• **WHAT TO DO**
A) Answer these questions using the article on painting miniature details.
(i) What does the article call the easiest thing you can do to improve your miniature painting skill?
(ii) What might be wrong if you can't place both feet on a solid surface while painting?
(iii) What two drawbacks of standing desks does the article mention?
B) Write the next part of the article on painting miniature details, picking up right after its final sentence.

• **SOURCE TEXT**
--- start ---

Miniature painting requires fine motor skill, good eyesight, and your ability to use a brush. If you’re looking to improve your miniature painting skill, the easiest thing you can do is paint more. The more time you use your brush to paint minis, the greater your motor skill will adapt to the required precise movements. Nothing can replace “doing” a skill you want to learn. To improve your ability to paint miniature details, there are a few things you can do to speed up your proficiency and accuracy.
In this article, I share with you my professional 5 tips for things you can do to improve your ability to paint fine details on miniatures and models.
How to improve painting details on miniatures
Whether you want to paint Warhammer 40k Space Marines, the eyeballs on a 75mm bust, or hand-paint the camo pattern on a historical tabletop wargaming model, e.g., tank or infantryman, you’ll need fine control over your brushwork.
The best piece of advice for how to paint miniature details better is to invest time into painting details.
Oh, already know this?
Nice! Let’s hit it home…spend time practicing detailed miniature painting. Actively challenge yourself with miniatures that have lots of details, like gems, eye sockets, freehand elements, weathering scratches and more.
To get better at painting miniature details, invest in painting detailsTweet
When you invest in something, you expect a return, a reward. Investments are often a gamble, e.g., the stock market, but when it comes to skill sets for artistic endeavors, time in the activity is never wasted. Your brain and body doesn’t like wasting energy, and may be one reason why we need to sleep (source).
Okay, so bottom line: Be prepared to invest time with your paint brush to improve the way you paint details on miniatures. It you truly want to improve in this hobby, at some point you’ll need to stop reading blogs, watching YouTube, and just get to doing the painting.
My hope for this article is to quickly give you tips and tricks to keep in mind when you’re painting miniatures and struggling with details, e.g., eyes, edge highlights, hairlines, or freehanding. Continue reading for 5 simple tips for painting details on miniatures and models.
Here are 5 simple tips for painting miniature details
1. Maintain a comfortable body posture
The first thing you do when you sit down at your hobby desk is probably the easiest thing to overlook as a way to improve your ability to paint details. If your back isn’t straight, i.e., your hunched over, then your entire body core isn’t aligned for optimal use of your hands. Yes, it’s all connected!
Hands, body, feet, head, neck…all of your body plays a role in your ability for your hands to do their job.
For example, if you can’t place both feet on a solid surface (the floor or foot rest on a stool), then your chair might be too tall. You want to stabilize your body somehow when you need to.
If your chair is too tall or your desk is too short, you’ll slouch. A curved lumbar lower back will become uncomfortable. You’ll feel pain at some point and pain is the enemy of productivity in any task. If you must, it is better to have a chair that you perceive is too low than too tall. You can always learn to stretch your neck and straighten up your back.
I’ve explored standing desks, which may also be an option for painting miniatures, but they can be expensive. And, most people, including myself aren’t keen on having a desk could potentially tip bottles of paint and water pots when it moves. Though, I’m still exploring the idea of finding an affordable standing desk for painting miniatures.

--- end ---

• **SUPPLIED MATERIAL**
--- start ---

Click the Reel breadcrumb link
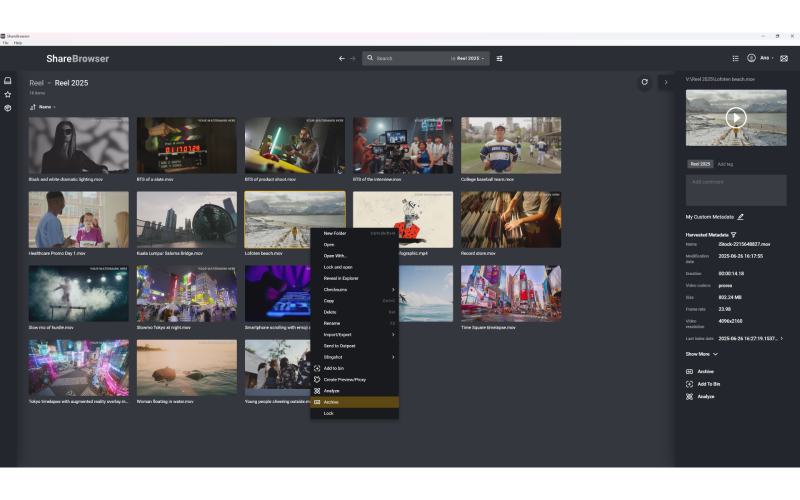800x500 pixels. 36,83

--- end ---

• **ANSWERS BY TASK**
A)
(i) Paint more.
(ii) Your chair might be too tall.
(iii) They can be expensive, and a desk that moves could tip over bottles of paint and water pots.

B)
Here 10 things you can do to immediately improve your body posture for painting miniatures
- Bring your model closer to your face, rather than the other way around. Keep your head back, if possible, aligned with your back
- Stretch your shoulders, e.g., don’t slouch forward. You shouldn’t feel any tension on your side neck muscles.
- Keep moving your entire body when you paint miniatures. Shift your weight around in your chair. You’ll avoid the stiff, tightening of muscles and joints if you constantly let different muscle groups relax as you move about.
- Don’t cross your legs off the floor for long periods of time. If you’re like me, you tend to pull one leg under the other. It is a bad habit. Rather, keep your feet on the ground or other solid surface to remove pressure off your spine and improve blood circulation.
2. Take painting breaks
You might be like me and tend to paint in long, drawn out sessions. Don’t. Instead, break up your painting sessions into spurts of no longer than an hour (maybe even shorter). I find when I’m trying to paint highly detailed parts of a model, I mentally (and physically) lose an edge when my body has been sitting for a long time.
30 minutes on, 5 minutes off, works for me. In the 5 minute rest period, I’m checking my email, social media, or cleaning my brush for the next bit of painting.
I can’t stress this enough. This is especially true if you’re freehanding a design on a small surface. When you try to push through an effort like that for too long, your hands start to shake. Perhaps, this is an older age thing, but I’m sure this holds true for anyone. Stop. Breath a moment and get back at it.
Here are other key things that will happen when you take more breaks between detailed miniature painting:
- You learn to breath. Detailed painting requires intense focus and concentration. In doing so, you may find yourself holding your breath when placing your brush close to your model. This is bad. Your muscles and brain need oxygen to do their job. Inhale and exhale. Relax. When you take breaks between painting details, be mindful of your breathing. Feed your body with air. Don’t be anxious. Breath. You’re doing well!
- Lighten your brush grip. Taking breaks will allow you to put your brush down. After painting for a long time, you may tend to grip your tools/brushes more tightly. Naturally, holding your brush with a firm grasp is good, but after a while your fingers, wrists, and forearm will fatigue and stiffen, all a bad recipe for fine detailed miniature painting. Taking breaks will lighten the grip you have on your brush and you’ll instinctively find yourself painting better.
3. Use a larger brush
Tools are a key part of painting miniature details well. How you use your brush is more important than the kind or type of brush you use. Though, I have favorite brushes that I recommend for painting minis, I would say that practicing with what you have already is a much more effective way to skilling up your painting mojo.
With all other things being equal in the tool, e.g., brush quality and condition, a person who has had the most time with their equipment will be a much better painter than someone who spends more money in the hobby. Money can’t buy true skill.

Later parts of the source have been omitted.